Герой поэмы на въезде в Петербург становится свидетелем фантастической картины. Над реальным городом
<…> воздымается город другой,
Подобье висячих садов Вавилона
Порталов и башен сверкающий строй:
То дым от бесчисленных труб. Он легок,
Он пляшет и вьется, пронизанный светом,
<……………………………………………>
Верхушки столбов изгибаются в своды,
Рисуются кровли, зубцы, переходы <…>
Вторичность "петербургского видения" Достоевского при сопоставлении с текстом Мицкевича обнаруживается вполне явно. Реминисценция такого рода, при всей ее редкостности, психологически объяснима (возможное частичное совпадение виденного и прочитанного). В контексте же предлагаемой нами концепции сам факт ее наличия более чем показателен. С его помощью явно обнаруживается та поэтическая "подсветка", которая преображает прозу писателя.
Не менее закономерно и развитие указанного мотива. Образ получает новую жизнь в последнем петербургском романе Достоевского. Герой "Подростка", недавний житель столицы, в своих записках делится преследующей его мыслью. В тумане петербургского утра – "самого прозаического" и одновременно "самого фантастического в мире" – ему сто раз задавалась странная, но навязчивая греза: "А что как разлетится этот туман и уйдет кверху, не уйдет ли с ним вместе и весь этот гнилой, склизкий город, подымется с туманом и исчезнет как дым, и останется преснее финское болото, а посреди его, пожалуй, для красы, бронзовый всадник на жарко дышащем, загнанном коне?" [XIII, 23].
Однородность причудливого впечатления Аркадия и того "петербургского видения", о котором шла речь, не вызывает сомнений. Но столь же очевиден и разделяющий их образный сдвиг. В романе говорится не о возникновении призрачного города, а об исчезновении реальной каменной громады. Тема миражности Петербурга получает при этом повороте почти прямое, публицистическое выражение ("…и ни одного человека здесь нет настоящего, ни одного поступка действительного <…>"). Но и при этой декларированной прямоте рассказчик для определения собственного ощущения подбирает характерный синонимический ряд: "…все это фантазия, наконец, поэзия, а стало быть, вздор…". И хотя слово "поэзия" имеет в этом ряду уничижительный оттенок, оно задействовано здесь и в прямом своем смысле. С ним в согласии – соответственное сопряжение. Очевидное – с пушкинским "Медным всадником". Опосредованное – все с той же поэмой Мицкевича.
На "Отрывок" указывает пояснительная часть "Медного всадника" – авторские примечания. В последнем из них значится: "Смотри описание памятника в Мицкевиче. Оно заимствовано из Рубона – как замечает сам Мицкевич".

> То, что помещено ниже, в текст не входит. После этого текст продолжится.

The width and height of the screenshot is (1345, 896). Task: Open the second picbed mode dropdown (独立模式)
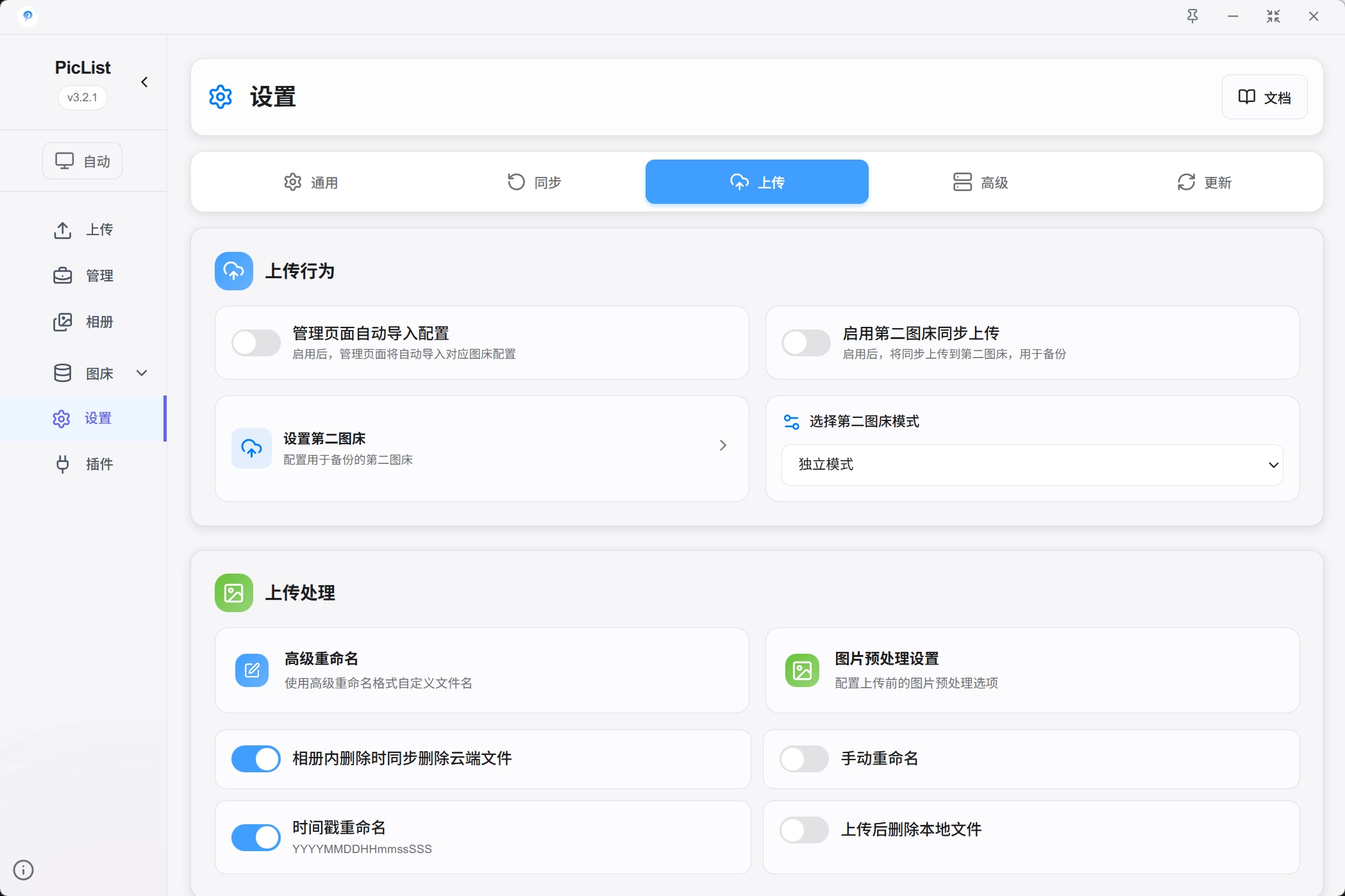[x=1032, y=465]
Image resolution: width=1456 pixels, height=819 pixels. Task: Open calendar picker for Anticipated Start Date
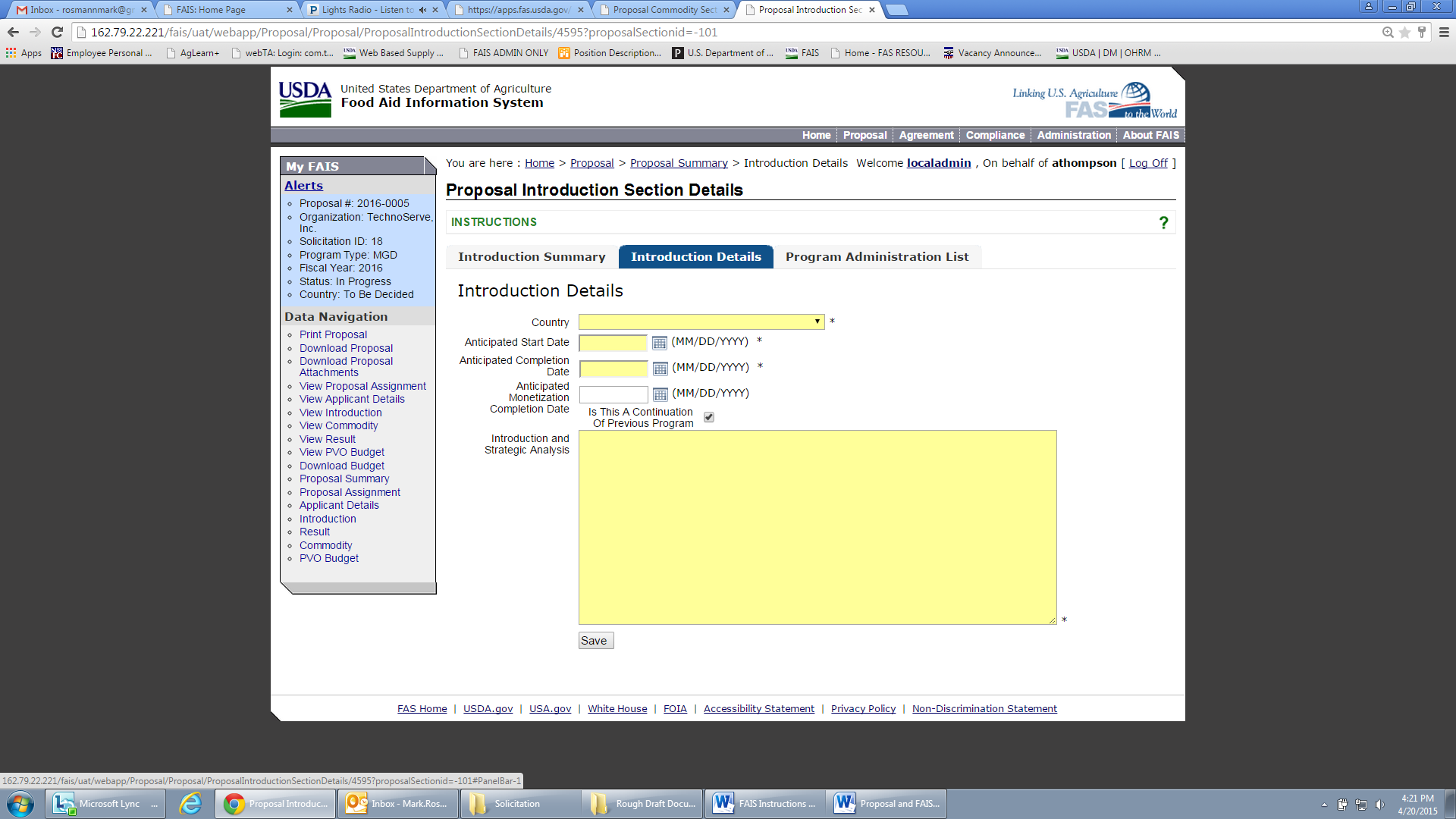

Так, под покровом творческой "щепетильности" описание "мощного властелина" получает запретный фон: сквозь пушкинский текст будто просвечивает самая крамольная глава "Дзядов" – "Памятник Петру Великому". Одновременно (хотя и с гораздо меньшей долей узнаваемости) она присутствует и как поэтическая подсветка романной прозы Достоевского.
Петербург, готовый расплыться с утренним туманом, – этот образ неслучайно входит именно в "Подростка". Больше, чем во всех других произведениях позднего Достоевского, здесь над уровнем быта зыблется воздушный слой мечтании, пророчеств, вариаций на вечные темы литературы и искусства. Это то "излишнее", что героям Достоевского нужнее необходимого, – поэзия, одушевляющая прозу. В "Идиоте" и "Бесах" этот неосязаемый слой менее ощутим. Там отчетливее структура вещи – метасюжет, который дает основу общей мифологеме. Он реализуется в контурах истории, опоясывающей роман или по ходу романного действия отражающейся в сгущениях поэтической образности.